The caterpillars are also harmful to the environment because they can cause tree die-off, particularly in areas that have a high browntail moth population. The caterpillars like hardwood trees and shrubs, according to the state.
“Our issue, at this point, (mostly) concerns the impact to people within the infestation area. Many people are suffering, especially from severe skin irritation,” Poore said this week.
In late May, Falmouth sprayed infested trees in the public right of way for the first time. The main areas of focus were Waites Landing Road, Foreside Road and parts of Longwoods and Middle roads. It’s unclear whether that effort was successful.
In addition to municipal efforts to combat browntail moths, Poore said the group of managers also talked about developing “a joint public awareness program to help educate the general public and help them better prepare for 2019.”

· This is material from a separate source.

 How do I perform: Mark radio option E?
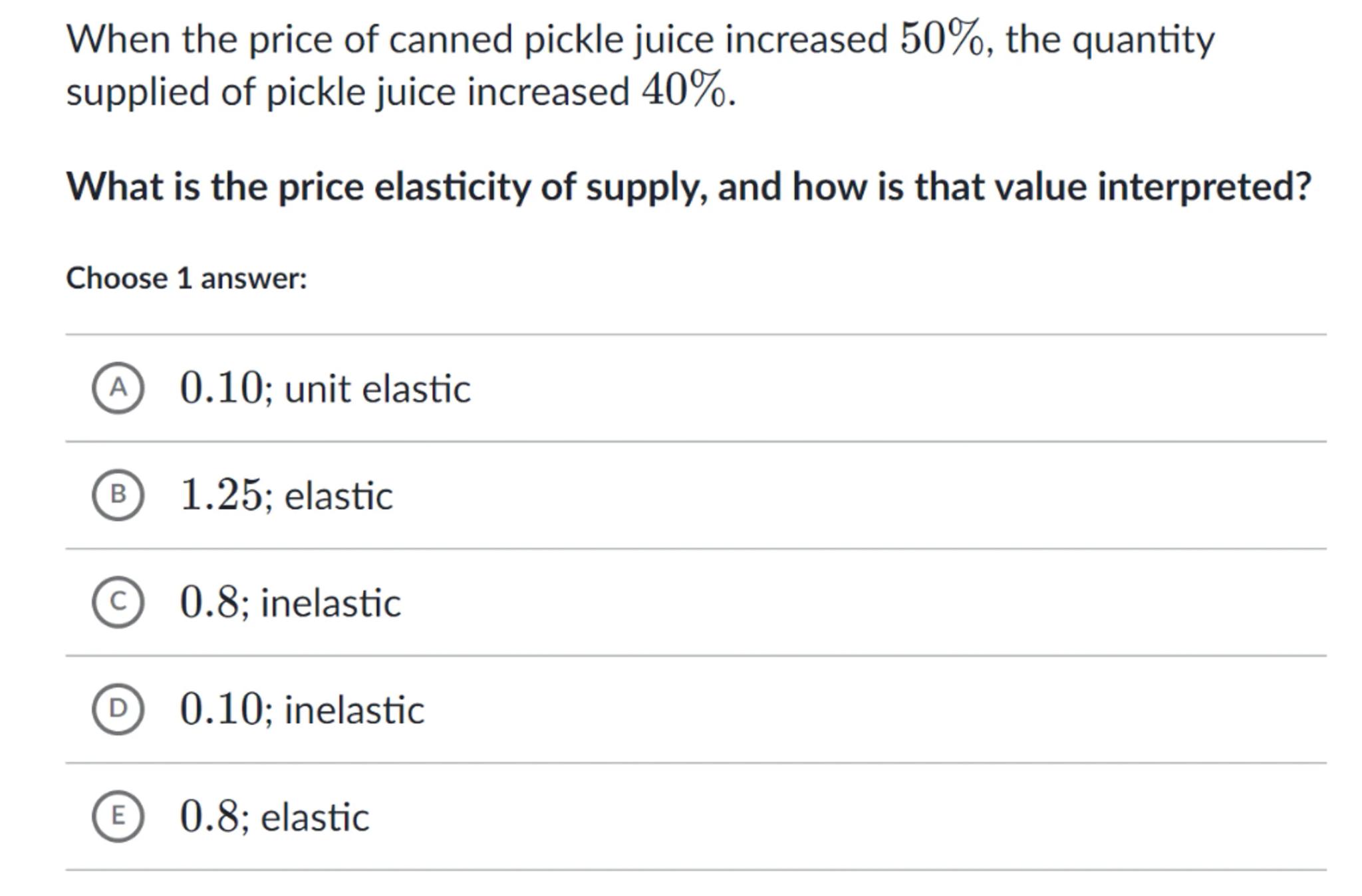click(118, 816)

One way Falmouth is trying to increase public awareness is by creating a dedicated browntail moth page on the town website.
Poore said a regional effort could be crucial because “consistent education, policy development and advocacy” are all key ways to fight back. In terms of advocacy, Poore said that could include calling on the state for help, particularly for funding and developing further expertise on the problematic moth.

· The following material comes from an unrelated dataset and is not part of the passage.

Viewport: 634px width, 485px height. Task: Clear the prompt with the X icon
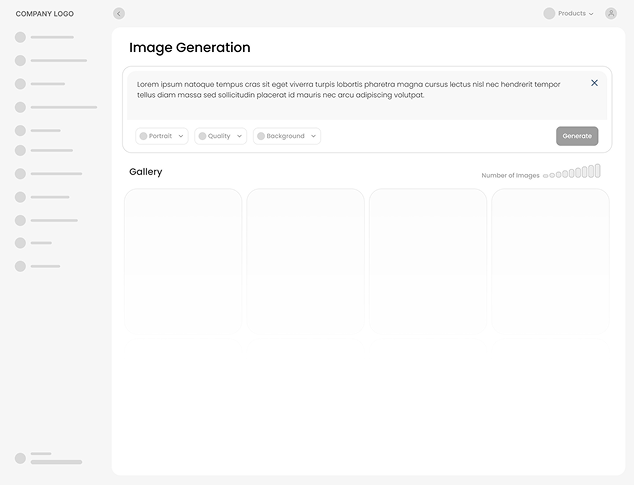point(594,83)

Peter Joseph, the Freeport town manager, said, “all of us are in the cross hairs” of the browntail moth problem, which is why it made sense to at least get together and talk about a regional approach.
There are a number of possibilities on the table, Joseph said, but “at this point I am just gathering information to discuss with the Town Council in the near future.”
However, “one concrete step that came out of the (joint) meeting,” Joseph said, was an agreement to hold joint informational sessions this fall, instead of each community competing to bring in guest speakers and state experts.
“This will hopefully allow us to have fewer, better attended regional presentations, which will hopefully … provide a more informative presentation for area residents.”
Joseph said the dates and locations for those meetings are not set yet, but residents will be informed when the schedule is finalized.
The issue has taken on new urgency because, according to the Yarmouth Community Services website, the “browntail moth has settled in (the area) in record numbers.”
Browntail moths are spreading, leading area towns to discuss whether a regional approach might be more effective in combating the pest. (Portland Press Herald)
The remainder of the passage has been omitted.